During treatment of DKA, no oral intake is allowed, and we should monitor fluid
input and output, vital signs, neurologic status, blood sugar and electrolytes.
There should be a steady increase in pH, serum bicarbonate and sodium (Na
increase by approximately 1.6 mmol/L for each 100 mg/dl decline in the glucose)

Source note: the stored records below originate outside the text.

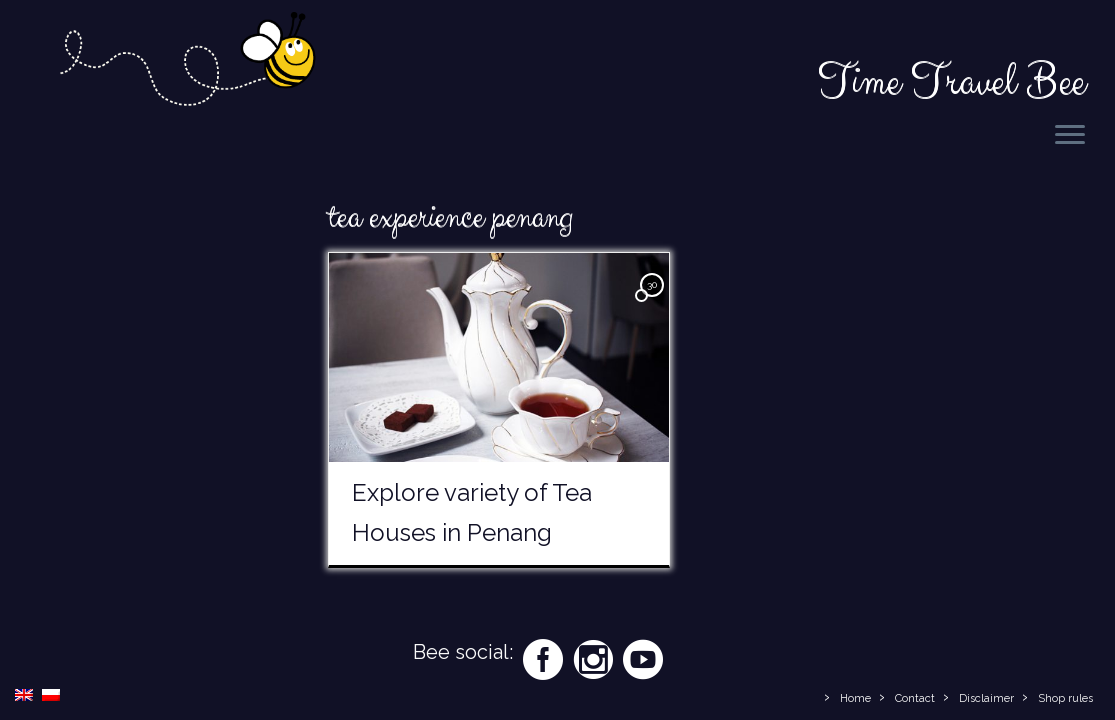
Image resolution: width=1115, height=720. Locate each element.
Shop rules (1065, 698)
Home (855, 698)
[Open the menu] (1070, 136)
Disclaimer (986, 698)
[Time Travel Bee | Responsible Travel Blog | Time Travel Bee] (186, 62)
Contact (915, 698)
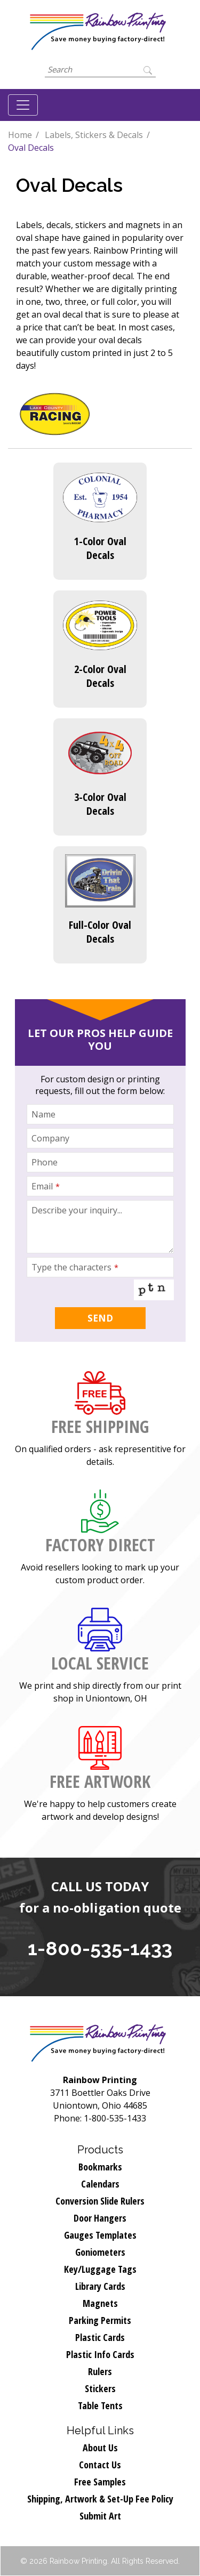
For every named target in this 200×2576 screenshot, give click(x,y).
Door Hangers (100, 2218)
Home (20, 135)
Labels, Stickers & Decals (94, 135)
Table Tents (100, 2405)
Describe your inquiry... (76, 1210)
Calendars (100, 2183)
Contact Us (100, 2464)
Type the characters (74, 1267)
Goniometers (100, 2252)
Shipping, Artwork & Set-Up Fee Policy (100, 2498)
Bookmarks (100, 2166)
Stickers (100, 2388)
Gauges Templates (100, 2235)
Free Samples (100, 2481)
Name (43, 1114)
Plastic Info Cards (100, 2354)
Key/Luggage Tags (100, 2269)
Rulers (100, 2371)
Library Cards (100, 2286)
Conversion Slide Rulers (100, 2200)
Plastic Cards (100, 2337)
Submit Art (100, 2515)
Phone (44, 1162)
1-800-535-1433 (100, 1948)
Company (50, 1138)
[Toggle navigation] (23, 105)
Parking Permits (100, 2320)
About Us (100, 2447)
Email (45, 1186)
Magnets (100, 2303)
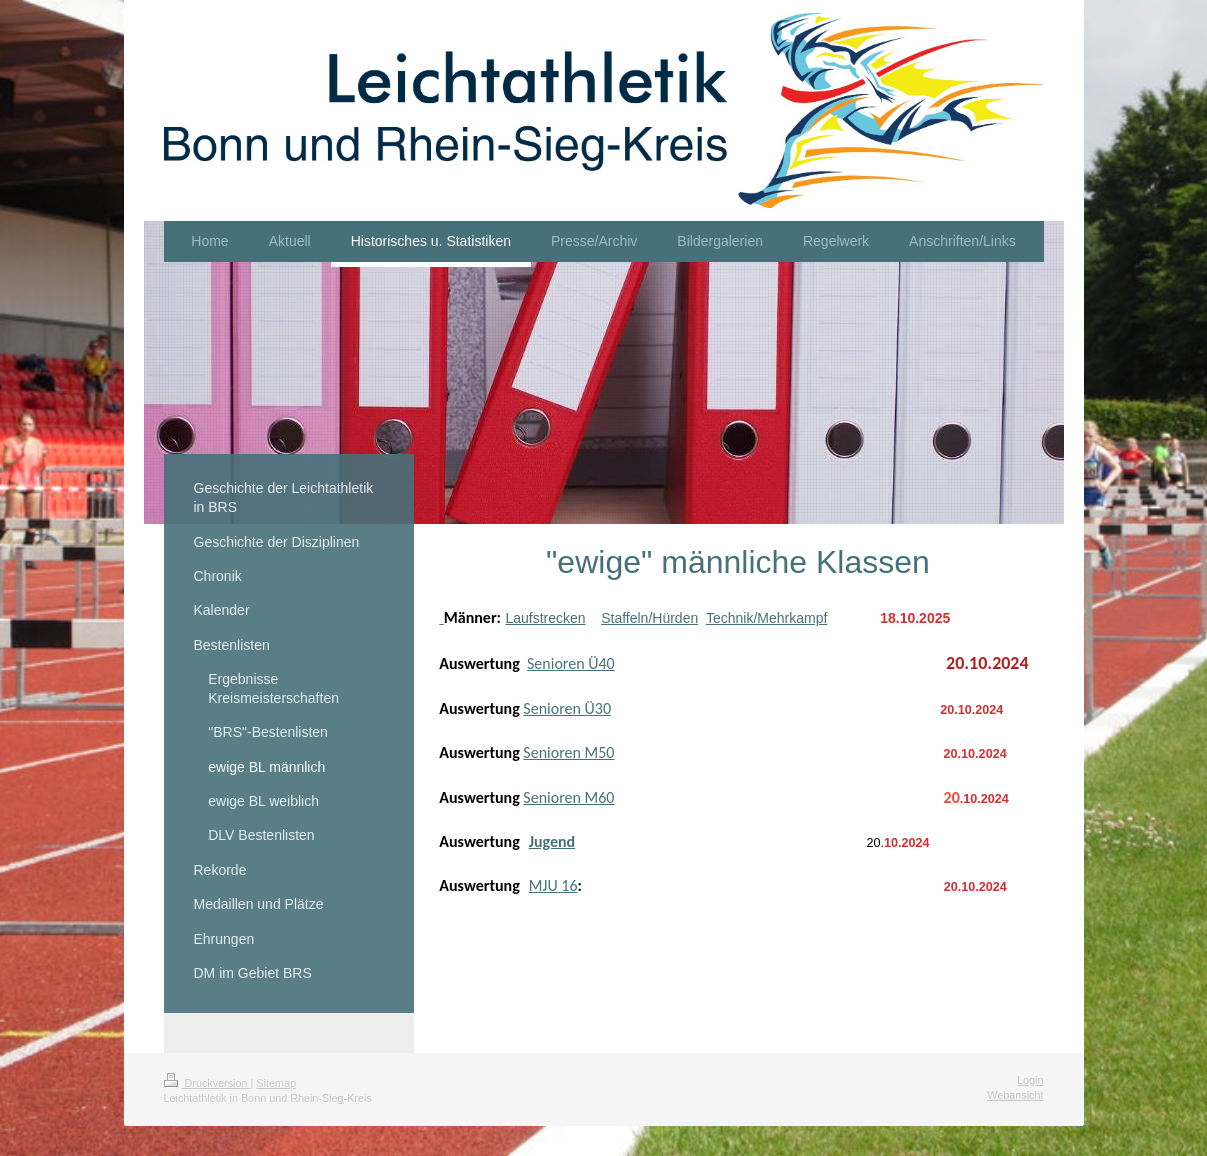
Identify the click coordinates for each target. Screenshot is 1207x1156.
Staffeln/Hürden (649, 618)
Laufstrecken (545, 618)
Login (1030, 1080)
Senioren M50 (568, 752)
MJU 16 (553, 885)
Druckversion (207, 1083)
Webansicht (1015, 1095)
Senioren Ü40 (571, 663)
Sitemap (276, 1083)
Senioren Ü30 (567, 708)
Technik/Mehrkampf (766, 618)
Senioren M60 (568, 797)
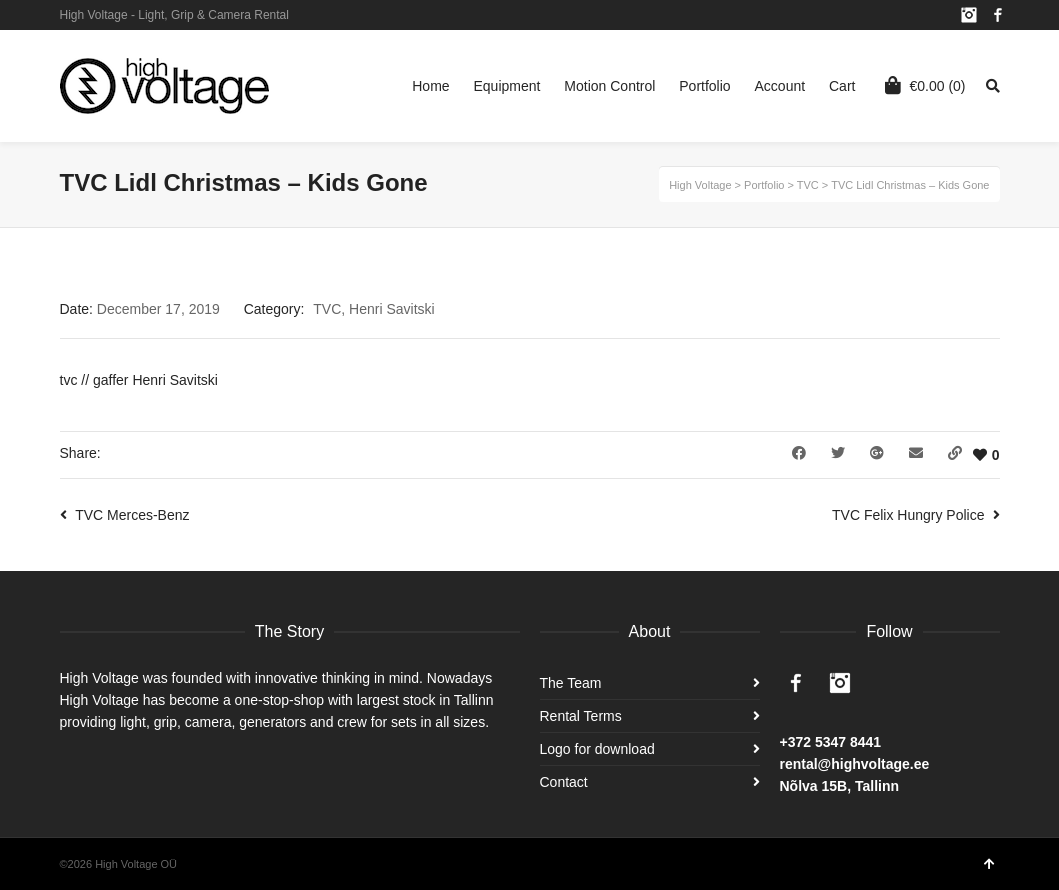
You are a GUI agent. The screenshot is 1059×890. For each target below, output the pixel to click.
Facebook (998, 15)
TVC (327, 309)
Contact (564, 782)
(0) (925, 85)
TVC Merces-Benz (132, 515)
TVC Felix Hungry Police (908, 515)
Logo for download (597, 749)
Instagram (969, 15)
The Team (571, 683)
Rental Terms (581, 716)
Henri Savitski (392, 309)
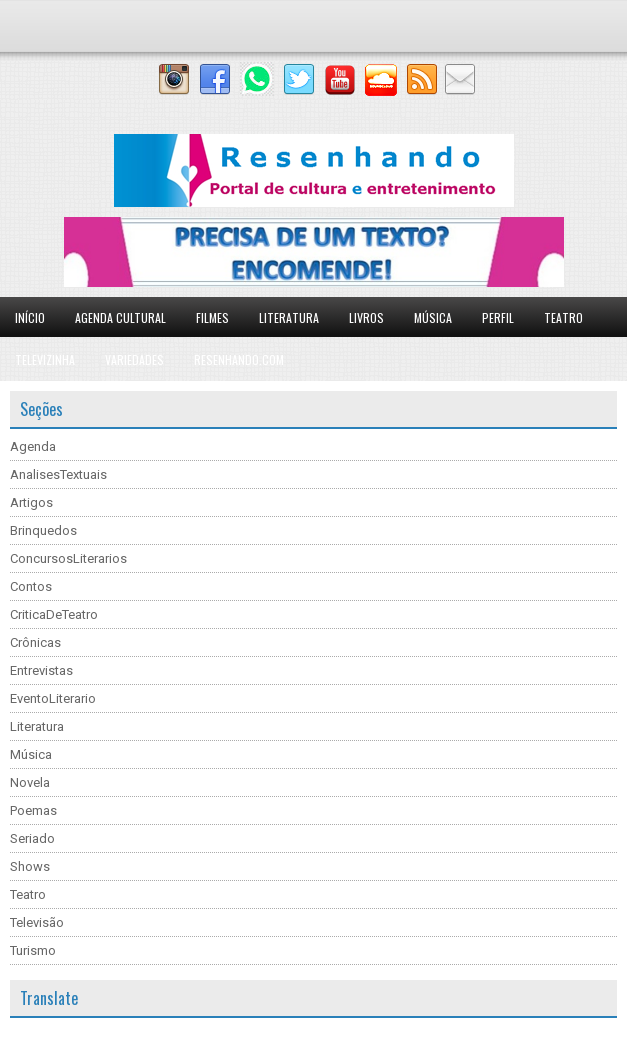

and decrease in BS (not more than 100mg/dl/hr) as therapy progresses to decrease
the risk of cerebral edema. Kussmaul respirations should abate and abdominal pain
resolve. Persistent acidosis may indicate:
• Inadequate insulin or fluid therapy.
• Infection, or rarely
• Lactic acidosis.
When DKA has resolved (total CO2 >15 mEq/L; pH >7.30; sodium stable
between 135 and 145 mEq/L; no emesis), the child can be easily transitioned to
oral intake and subcutaneous insulin ( the doses and regimens are as in
management of hyperglycemia without acidosis). The first dose of short acting
subcutaneous insulin is given with a meal, and the insulin drip is discontinued
approximately 30 min later.
More than 15 yrs ago, they used sliding scale for calculation of post DKA insulin
dose (it still be used in some hospitals in our country, although it is an old
regimen). It uses soluble insulin that had been given s.c. every 6 hours for 48 hrs
in doses according to blood sugar and as follow: (
ﻟ
ﻼ
ط
ﻼ
ع
)
≤ 90mg/dl …. No insulin.
>90 mg/dl….. 0.1 U/kg.
>180 mg/dl…0.2 U/kg.
>270 mg/dl…0.3 U/kg.
>360 mg/dl…0.4U/kg.
Then the mean is used for calculating the required insulin dose per day.